Profits for the companies that provide services to the oil industry swelled last year; in the second quarter, combined profits for eight firms tracked by the Wall Street Journal were $362 million, 62 percent higher than in the same period the year before. In the third quarter, profits were up again, though only by 6 percent. “Part of that has been that there’s been more work overseas lately, but the other part has been the work in the Gulf,” said Bill Gilmer, who researches the energy industry for the Federal Reserve Bank in Houston. Of course as the region gets busier, the risk of oil spills and other environmental hazards increases too. (Every year, billions of gallons of water containing heavy metals and toxic organic compounds are dumped into the Gulf from production platforms, and so are millions of barrels of mud and cuttings from well holes that contain lead, mercury, and arsenic, which kill organisms living on the seafloor.) And more damage is done to the fragile wetlands that border the Gulf. “You’ve got jobs, but the more activity you have, the more the coastline erodes,” said Bill Nevitt, a stockbroker who is active in the Sierra Club in Louisiana. “Then you have to spend more money to rebuild it. So you’ve got a push-pull situation.”

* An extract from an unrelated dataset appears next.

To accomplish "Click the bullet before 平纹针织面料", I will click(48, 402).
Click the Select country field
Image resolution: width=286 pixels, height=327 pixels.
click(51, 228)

Finally, while a “managed boom” does generate profits, it does not generate that many new jobs. Oil-service companies have been hiring to keep up with the demand for their services, but the overall number of people employed by the oil industry continues to decline. After wells are completed, permanent production platforms are built to produce the oil, and that is where the majority of jobs in the Gulf of Mexico are. Twenty-four people operate the four manned platforms that Pennzoil owns in Eugene Island, and ten of them worked on the C platform, where I spent the night. One of the most common jobs is that of lease operator, someone who tends the machinery that siphons oil and gas out from under the ocean floor. When we visited, the men were joking with a black sense of humor about the skeleton nature of the crew left to man the platform. They had enough people when everything was going all right, but they didn’t like to think about what might happen if an emergency occurred. That is the story of the Gulf of Mexico today: Companies are finding more oil with fewer people. Yesterday’s boom was a miraculous time, when it seemed as though oil could magically transform the fortunes of everyone in the business. Today oil is an industry like any other—preoccupied with downsizing and the bottom line—and even the good times are hard.